The first noticeable result obtained from the classifier is the perfect separation of English and French articles. That is to say, quadrigrams are able to clearly distinguish English articles from those written in French. Qualitative analysis of the classes also allows us to observe that articles belonging to the same class are either similar or share a common theme. We now provide an interesting sample of the actual results produced by GRAMEXCO.
CLASS 101 (articles 238 and 245)
These articles are written in English and their common lexicon consists of {california, film, great, line, reports, reuters, time, week}. The shared theme of these articles appears to be related to Reuters reports on movies and Hollywood. An analysis of the full articles allowed us to confirm this interpretation.
CLASS 124 (articles 31, 32 and 36)
These articles are written in French and their common lexicon consists of {intellectuels, révolutionnaires, russie}. This lexicon allows us to suggest that the shared theme of these articles is that of Russian intellectuals and their position with regard to the Russian (Bolshevik?) revolution.

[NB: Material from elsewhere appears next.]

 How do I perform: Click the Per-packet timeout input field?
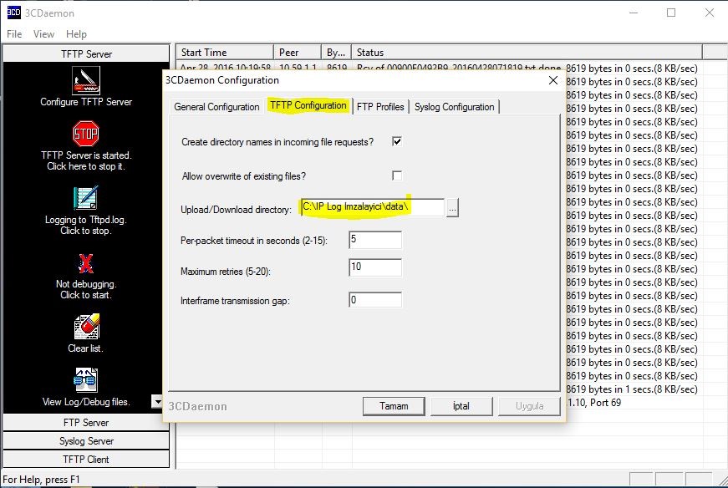375,240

CLASS 58 (articles 144 and 145)
These are articles written in French and their common lexicon consists of {acte, avocat, avoir, désignation, enquête, factures, fausses, fisc, instruction, juge réquisitoire}. This lexicon allows us to understand that these articles discuss a legal affair having to do with fausses factures (counterfeit bills). The analysis of the lexicon also allows us to establish that the French word avocat is used in its ‘lawyer’ sense and not in its ‘avocado’ sense.
CLASS 61 (articles 151 and 152)
These articles are written in French and their common lexicon is {accéléré, aidé, américain, black, edwin, hitler, holocauste, ibm, identifier, journaliste, juifs, nazi, régime}. These articles talk about an investigation, lead by the American journalist Edwin Black, on the support offered by IBM to the Nazi regime for the identification of Jews during the Second World War. The lexicon provides all the relevant clues to draw such a conclusion. Also, the analysis of the lexicon also allows us to establish that the French word régime is used in its ‘regime’ sense and not in its ‘diet’ sense.

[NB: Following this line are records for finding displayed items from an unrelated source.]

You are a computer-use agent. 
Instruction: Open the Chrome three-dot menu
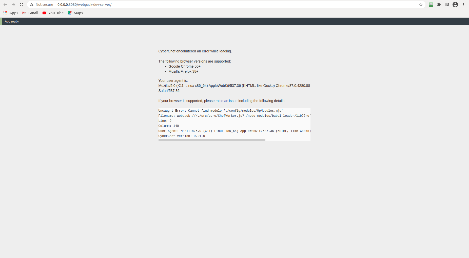point(463,4)
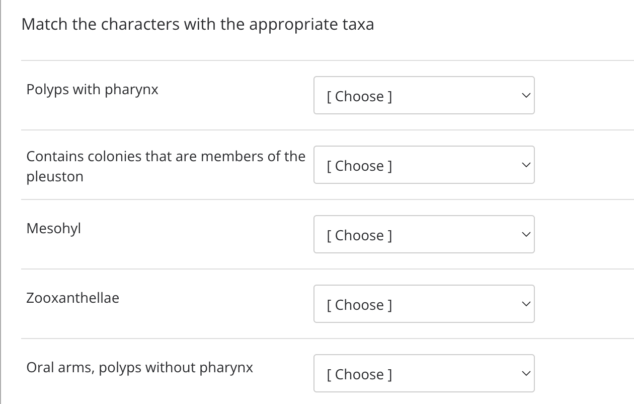The width and height of the screenshot is (634, 404).
Task: Click the chevron arrow beside Zooxanthellae
Action: coord(525,304)
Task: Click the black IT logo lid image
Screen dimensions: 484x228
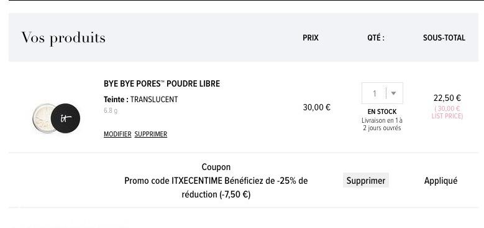Action: 65,118
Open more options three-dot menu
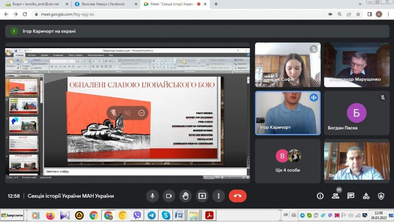Viewport: 394px width, 222px height. 219,196
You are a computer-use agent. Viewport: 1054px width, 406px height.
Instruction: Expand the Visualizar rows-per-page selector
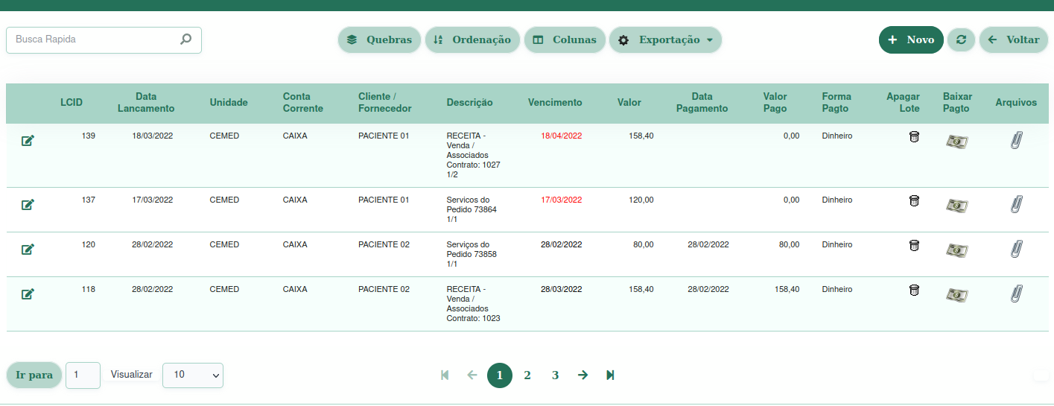coord(193,375)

CLASS 74 (articles 178 and 179)
These articles are written in English and their common lexicon is {camps, case, chatilla, complaints, filed, israeli, palestinian, role, sabra, sharon, survivors, years}. This lexicon allows us to understand that these articles discuss the Israelo-Palestinian conflict, specifically the Palestinians’ complaints about the Sabra and Chatilla massacre. The analysis of the lexicon allows us to establish that the word ‘complaints’ is not used here in its illness-related sense but in its accusation, grievance, or dissatisfaction sense.
CLASS 87 (articles 206 and 207)
These articles are in English and their common lexicon {dock, docking, launch, obstruction, officials, russian, ship, shuttle, space, station}. This lexicon supports the analysis that these articles are about space conquest. The lexicon also supports the claim that the English word ‘space’ here refers to outer space and not to an interval between two letters or two words.
CLASS 93 (articles 221 and 222)
These articles are in English and their common lexicon is {california, marijuana, medical, science, university}. This lexicon leads us to think that these articles deal with the medical value of marijuana.